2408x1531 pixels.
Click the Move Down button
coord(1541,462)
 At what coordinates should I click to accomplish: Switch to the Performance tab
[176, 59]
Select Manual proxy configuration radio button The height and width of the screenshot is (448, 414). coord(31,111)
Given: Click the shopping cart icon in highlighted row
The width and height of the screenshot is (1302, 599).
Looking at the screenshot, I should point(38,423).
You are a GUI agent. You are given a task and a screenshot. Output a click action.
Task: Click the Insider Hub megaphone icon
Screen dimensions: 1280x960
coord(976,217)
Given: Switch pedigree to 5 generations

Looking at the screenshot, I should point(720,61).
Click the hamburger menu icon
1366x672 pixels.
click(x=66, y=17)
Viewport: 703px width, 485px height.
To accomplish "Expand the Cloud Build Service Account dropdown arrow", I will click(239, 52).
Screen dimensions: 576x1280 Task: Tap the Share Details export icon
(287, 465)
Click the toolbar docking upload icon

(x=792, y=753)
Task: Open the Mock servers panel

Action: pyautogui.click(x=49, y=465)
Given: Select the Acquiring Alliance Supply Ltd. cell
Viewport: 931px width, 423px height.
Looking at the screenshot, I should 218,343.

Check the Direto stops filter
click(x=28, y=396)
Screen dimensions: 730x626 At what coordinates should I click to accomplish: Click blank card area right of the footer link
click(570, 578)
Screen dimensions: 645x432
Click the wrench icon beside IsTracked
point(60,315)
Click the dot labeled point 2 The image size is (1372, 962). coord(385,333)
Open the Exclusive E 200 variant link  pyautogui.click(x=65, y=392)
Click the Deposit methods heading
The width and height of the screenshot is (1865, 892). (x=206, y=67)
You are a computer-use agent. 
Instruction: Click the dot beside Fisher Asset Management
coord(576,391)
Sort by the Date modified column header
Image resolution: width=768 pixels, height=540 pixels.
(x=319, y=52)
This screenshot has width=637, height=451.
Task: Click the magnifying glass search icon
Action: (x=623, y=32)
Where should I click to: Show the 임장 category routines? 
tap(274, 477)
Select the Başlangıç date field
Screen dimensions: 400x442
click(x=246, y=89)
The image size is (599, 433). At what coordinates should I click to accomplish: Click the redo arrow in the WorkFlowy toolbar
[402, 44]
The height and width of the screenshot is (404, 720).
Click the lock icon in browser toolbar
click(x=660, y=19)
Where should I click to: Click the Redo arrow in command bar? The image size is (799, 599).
········
§ **GIVEN TASK**: Can you reproduce, word for word, the stretch of entries from the line containing "Click the dot labeled" through the line containing "click(x=246, y=89)", with both of those lines included?

§ **REPLY**:
Click the dot labeled point 2 The image size is (1372, 962). coord(385,333)
Open the Exclusive E 200 variant link  pyautogui.click(x=65, y=392)
Click the Deposit methods heading
The width and height of the screenshot is (1865, 892). (x=206, y=67)
You are a computer-use agent. 
Instruction: Click the dot beside Fisher Asset Management
coord(576,391)
Sort by the Date modified column header
Image resolution: width=768 pixels, height=540 pixels.
(x=319, y=52)
This screenshot has width=637, height=451.
Task: Click the magnifying glass search icon
Action: (x=623, y=32)
Where should I click to: Show the 임장 category routines? 
tap(274, 477)
Select the Başlangıç date field
Screen dimensions: 400x442
click(x=246, y=89)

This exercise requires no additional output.